◆ **Directions**:
• 1. Can you print everything from "In 1984, Bailey" down to "with heart problems." in the piece on Dr. Leonard Bailey's Lifetime Service Award below, copying it word for word?
• 2. Can you carry on the piece about Dr. Leonard Bailey's Lifetime Service Award, beginning right after its final sentence?

START Selected extract

11 June 2018 | Loma Linda University (LLU) presented a Lifetime Service Award to School of Medicine alumnus Dr. Leonard Bailey during the commencement ceremony on May 27. The iconic Adventist surgeon was recognized for his four decades of leadership and research with infant heart transplants.
Bailey’s groundbreaking work began early in his career when he confronted the disturbing reality that existing reconstructive surgical procedures were inadequate for babies born with certain complex congenital heart diseases.
In 1984, Bailey made medical history when he transplanted a baboon heart into the infant known as “Baby Fae.” Although she died 21 days later, this pioneering endeavor paved the way by November 1985 for the first successful human-to-human heart transplantation in 4-day-old “Baby Moses.” Bailey went on to transplant hearts in 376 infants and actively participate in the evolution of the field of heart transplantation, making possible long-term survival for infants and children with heart problems.

END Selected extract
START Data section

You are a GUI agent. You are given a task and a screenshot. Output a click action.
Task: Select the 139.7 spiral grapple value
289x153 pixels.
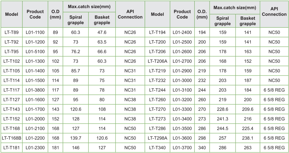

END Data section

◆ **Answers to this exercise**:
• 1.
In 1984, Bailey made medical history when he transplanted a baboon heart into the infant known as “Baby Fae.” Although she died 21 days later, this pioneering endeavor paved the way by November 1985 for the first successful human-to-human heart transplantation in 4-day-old “Baby Moses.” Bailey went on to transplant hearts in 376 infants and actively participate in the evolution of the field of heart transplantation, making possible long-term survival for infants and children with heart problems.

• 2.
“Since Leonard Bailey’s breakthrough procedure, thousands of children’s lives worldwide have been saved because of infant heart transplantation,” said Ronald Carter, provost of LLU, during the award presentation. “Central to the extraordinary events that captured the attention of the world and made medical history was Leonard Bailey.”
Bailey’s lifesaving contributions in the field have transformed LLU Children’s Hospital into the world’s leading pediatric heart transplant center. “Dr. Bailey, you have inspired the careers of many surgeons among this class,” said, Daniel Udrea, senior class president. “And even among those who did not choose surgery, your mentorship and compassionate whole person care have impressed the lives of countless physicians and thousands of patients.”
The 2018 class of 189 physicians and medical researchers who have completed this phase of their academic journey were presented during the commencement event. The institution is affiliated with the General Conference of the Seventh-day Adventist denomination and its graduates serve in many nations around the world.